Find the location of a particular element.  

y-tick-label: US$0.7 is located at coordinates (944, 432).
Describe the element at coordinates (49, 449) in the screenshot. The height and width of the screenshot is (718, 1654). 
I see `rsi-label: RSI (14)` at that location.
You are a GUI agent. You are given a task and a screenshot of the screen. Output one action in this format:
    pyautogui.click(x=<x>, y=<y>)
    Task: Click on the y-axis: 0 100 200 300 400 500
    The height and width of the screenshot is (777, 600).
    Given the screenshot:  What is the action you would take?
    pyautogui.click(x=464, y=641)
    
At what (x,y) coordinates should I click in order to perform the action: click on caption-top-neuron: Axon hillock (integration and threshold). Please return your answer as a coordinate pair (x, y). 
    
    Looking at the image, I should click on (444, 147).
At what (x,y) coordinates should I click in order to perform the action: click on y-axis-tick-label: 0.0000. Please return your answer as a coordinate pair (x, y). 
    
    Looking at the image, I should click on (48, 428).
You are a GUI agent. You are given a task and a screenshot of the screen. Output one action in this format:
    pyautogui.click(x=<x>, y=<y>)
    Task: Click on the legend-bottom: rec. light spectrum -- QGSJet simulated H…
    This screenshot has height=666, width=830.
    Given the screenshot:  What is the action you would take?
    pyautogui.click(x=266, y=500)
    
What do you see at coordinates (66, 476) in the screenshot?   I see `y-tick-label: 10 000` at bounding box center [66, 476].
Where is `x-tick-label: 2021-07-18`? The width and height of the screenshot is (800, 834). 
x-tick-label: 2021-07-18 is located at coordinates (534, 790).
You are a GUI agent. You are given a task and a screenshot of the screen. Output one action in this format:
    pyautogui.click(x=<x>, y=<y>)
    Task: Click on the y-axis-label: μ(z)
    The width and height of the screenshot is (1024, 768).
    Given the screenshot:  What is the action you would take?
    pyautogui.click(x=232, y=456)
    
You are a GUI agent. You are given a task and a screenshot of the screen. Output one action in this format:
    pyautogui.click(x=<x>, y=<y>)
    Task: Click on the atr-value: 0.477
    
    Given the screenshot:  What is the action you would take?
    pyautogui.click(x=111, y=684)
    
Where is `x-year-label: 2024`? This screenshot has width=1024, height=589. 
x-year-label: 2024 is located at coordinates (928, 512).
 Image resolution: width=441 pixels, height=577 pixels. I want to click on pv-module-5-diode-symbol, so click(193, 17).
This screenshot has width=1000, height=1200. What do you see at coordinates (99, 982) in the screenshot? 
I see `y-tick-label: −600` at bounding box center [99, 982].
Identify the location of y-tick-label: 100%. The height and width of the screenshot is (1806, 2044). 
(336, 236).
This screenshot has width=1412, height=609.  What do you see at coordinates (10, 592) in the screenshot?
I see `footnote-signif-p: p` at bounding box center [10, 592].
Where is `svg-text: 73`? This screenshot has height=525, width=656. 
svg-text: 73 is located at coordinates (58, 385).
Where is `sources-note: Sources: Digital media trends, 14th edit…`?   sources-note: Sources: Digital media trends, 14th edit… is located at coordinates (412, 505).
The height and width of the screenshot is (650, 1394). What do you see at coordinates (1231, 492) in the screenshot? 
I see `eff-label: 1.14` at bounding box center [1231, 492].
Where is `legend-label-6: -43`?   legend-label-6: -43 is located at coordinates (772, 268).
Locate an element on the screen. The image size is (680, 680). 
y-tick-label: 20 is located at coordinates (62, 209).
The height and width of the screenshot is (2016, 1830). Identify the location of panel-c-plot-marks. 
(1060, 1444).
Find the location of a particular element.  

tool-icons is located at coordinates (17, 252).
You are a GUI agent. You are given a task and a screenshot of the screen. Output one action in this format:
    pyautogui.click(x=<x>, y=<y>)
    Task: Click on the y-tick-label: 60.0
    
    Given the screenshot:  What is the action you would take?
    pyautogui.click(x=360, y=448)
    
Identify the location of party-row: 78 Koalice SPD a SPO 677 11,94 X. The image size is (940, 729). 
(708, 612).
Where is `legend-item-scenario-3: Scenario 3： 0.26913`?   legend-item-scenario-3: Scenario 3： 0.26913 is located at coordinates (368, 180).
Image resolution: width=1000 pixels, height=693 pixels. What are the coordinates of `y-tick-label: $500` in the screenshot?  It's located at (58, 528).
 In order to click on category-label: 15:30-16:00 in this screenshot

- INSTRUCTIONS FOR THE TASK: Rewrite all the lines above as a numbered list, leaving out the blank ones.

- RESPONSE TO THIS EXERCISE:
1. Find the location of a particular element.  
2. y-tick-label: US$0.7 is located at coordinates (944, 432).
3. Describe the element at coordinates (49, 449) in the screenshot. The height and width of the screenshot is (718, 1654). 
4. I see `rsi-label: RSI (14)` at that location.
5. You are a GUI agent. You are given a task and a screenshot of the screen. Output one action in this format:
6.     pyautogui.click(x=<x>, y=<y>)
7.     Task: Click on the y-axis: 0 100 200 300 400 500
8.     The height and width of the screenshot is (777, 600).
9.     Given the screenshot:  What is the action you would take?
10.     pyautogui.click(x=464, y=641)
11. At what (x,y) coordinates should I click in order to perform the action: click on caption-top-neuron: Axon hillock (integration and threshold). Please return your answer as a coordinate pair (x, y). 
12.     Looking at the image, I should click on (444, 147).
13. At what (x,y) coordinates should I click in order to perform the action: click on y-axis-tick-label: 0.0000. Please return your answer as a coordinate pair (x, y). 
14.     Looking at the image, I should click on (48, 428).
15. You are a GUI agent. You are given a task and a screenshot of the screen. Output one action in this format:
16.     pyautogui.click(x=<x>, y=<y>)
17.     Task: Click on the legend-bottom: rec. light spectrum -- QGSJet simulated H…
18.     This screenshot has height=666, width=830.
19.     Given the screenshot:  What is the action you would take?
20.     pyautogui.click(x=266, y=500)
21. What do you see at coordinates (66, 476) in the screenshot?   I see `y-tick-label: 10 000` at bounding box center [66, 476].
22. Where is `x-tick-label: 2021-07-18`? The width and height of the screenshot is (800, 834). 
23. x-tick-label: 2021-07-18 is located at coordinates (534, 790).
24. You are a GUI agent. You are given a task and a screenshot of the screen. Output one action in this format:
25.     pyautogui.click(x=<x>, y=<y>)
26.     Task: Click on the y-axis-label: μ(z)
27.     The width and height of the screenshot is (1024, 768).
28.     Given the screenshot:  What is the action you would take?
29.     pyautogui.click(x=232, y=456)
30. You are a GUI agent. You are given a task and a screenshot of the screen. Output one action in this format:
31.     pyautogui.click(x=<x>, y=<y>)
32.     Task: Click on the atr-value: 0.477
33.     Given the screenshot:  What is the action you would take?
34.     pyautogui.click(x=111, y=684)
35. Where is `x-year-label: 2024`? This screenshot has width=1024, height=589. 
36. x-year-label: 2024 is located at coordinates (928, 512).
37.  Image resolution: width=441 pixels, height=577 pixels. I want to click on pv-module-5-diode-symbol, so click(193, 17).
38. This screenshot has width=1000, height=1200. What do you see at coordinates (99, 982) in the screenshot? 
39. I see `y-tick-label: −600` at bounding box center [99, 982].
40. Identify the location of y-tick-label: 100%. The height and width of the screenshot is (1806, 2044). 
41. (336, 236).
42. This screenshot has width=1412, height=609.  What do you see at coordinates (10, 592) in the screenshot?
43. I see `footnote-signif-p: p` at bounding box center [10, 592].
44. Where is `svg-text: 73`? This screenshot has height=525, width=656. 
45. svg-text: 73 is located at coordinates (58, 385).
46. Where is `sources-note: Sources: Digital media trends, 14th edit…`?   sources-note: Sources: Digital media trends, 14th edit… is located at coordinates (412, 505).
47. The height and width of the screenshot is (650, 1394). What do you see at coordinates (1231, 492) in the screenshot? 
48. I see `eff-label: 1.14` at bounding box center [1231, 492].
49. Where is `legend-label-6: -43`?   legend-label-6: -43 is located at coordinates (772, 268).
50. Locate an element on the screen. The image size is (680, 680). 
51. y-tick-label: 20 is located at coordinates (62, 209).
52. The height and width of the screenshot is (2016, 1830). Identify the location of panel-c-plot-marks. 
53. (1060, 1444).
54. Find the location of a particular element.  
55. tool-icons is located at coordinates (17, 252).
56. You are a GUI agent. You are given a task and a screenshot of the screen. Output one action in this format:
57.     pyautogui.click(x=<x>, y=<y>)
58.     Task: Click on the y-tick-label: 60.0
59.     Given the screenshot:  What is the action you would take?
60.     pyautogui.click(x=360, y=448)
61. Identify the location of party-row: 78 Koalice SPD a SPO 677 11,94 X. The image size is (940, 729). 
62. (708, 612).
63. Where is `legend-item-scenario-3: Scenario 3： 0.26913`?   legend-item-scenario-3: Scenario 3： 0.26913 is located at coordinates (368, 180).
64. Image resolution: width=1000 pixels, height=693 pixels. What are the coordinates of `y-tick-label: $500` in the screenshot?  It's located at (58, 528).
65.  In order to click on category-label: 15:30-16:00 in this screenshot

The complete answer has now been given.